Here are some reasons - basically either performance, functionality, or legacy constraints force you to.

  1. Aggregations, Joins, and Filters - If you need to sum up 1000 child rows, it's not feasible to return all that data to the app server and sum it in C#. Obviously using the SQL sum() function would be the better choice. Likewise, if your logic is part of a complex filter (say for a search page), it performs much faster to filter at the database and only pull over the data you need.
  2. Batch calls for performance - SQL Server is optimized for batch calls. A single update with a complex where clause will likely run much faster than 1000 individual updates with simple where clauses. For performance-critical reasons, this may force logic into the stored procedure. However, in this case, perhaps you can code-generate the SQL scripts from some business-rules input file, so you're not writing tons of brittle SQL logic.
  3. Database integration validation - Say you need to ensure that code is unique across all rows in the table (or for a given filter criteria). This, by definition, must be done on the database.
  4. Make a change to legacy systems where you're forced into using the SP - Much of software engineering is working with legacy code. Sometimes this forces you into no-win situations, like fixing some giant black box stored procedure. You don't have time to rewrite it, the proc requires a 1 line change to work how the client wants it, and making that change in the stored proc is the least of the evils.
  5. The application has no business tier - Perhaps this procedure is for a not for an N-tier app. For example, maybe it's for a custom report, and the reporting framework can only call stored procs directly, without any middle-tier manipulation.
  6. Performance critical code - Perhaps "special" code must be optimized for performance, as opposed to maintainability or development schedule. For example, you may have some rules engine that must perform, and being closer to the core data allows that. Of course, sometimes there may be ways to avoid this, such as caching the results, scaling out the database, refactoring the rules engine, or splitting it into CRUD methods that could be batched with an ORM mapping layer.
  7. Easy transactions - It can be far easier for a simple architecture to rollback a transaction in SQL than in managed code. This may press developers into dumping more logic into their procs.

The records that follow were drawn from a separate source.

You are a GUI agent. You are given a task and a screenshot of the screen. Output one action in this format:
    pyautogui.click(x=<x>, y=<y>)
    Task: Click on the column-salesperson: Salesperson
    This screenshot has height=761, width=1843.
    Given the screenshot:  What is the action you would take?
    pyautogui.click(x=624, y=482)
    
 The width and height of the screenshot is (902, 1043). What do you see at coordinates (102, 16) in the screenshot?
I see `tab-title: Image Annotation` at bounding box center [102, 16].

Note that for any of these reasons - consider at least still testing your database logic, and refactoring your SQL scripts.

These "reasons" are probably a bad idea:

  1. Easy deployment - You can update a SQL script in production real quick! Just hope that the update doesn't itself have an error which accidentally screws all your production data. Also consider, why does the procedure need to be updated out-of-cycle in the first place? Was it something that would ideally have been abstracted out to a proper config file (whose whole point is to provide easy changes post-deployment)? Was it an error in the original logic, which could have been more easily prevented if it had been coded in a testable-friendly language like C#? Also, keep in mind that you can re-deploy a .Net assembly if you match its credentials (strong name, version, etc...), which is very doable given an automated build process.
  2. It's so much quicker to develop this way! Initially it may be faster to type the keystrokes, but the lack of testability and reusability will make the schedule get clobbered during maintenance.

In my personal experience, I see more data in the SP for the bad reasons ("it's real quick!")- the majority of the time it can be refactored out, to the benefit of the application and its development schedule.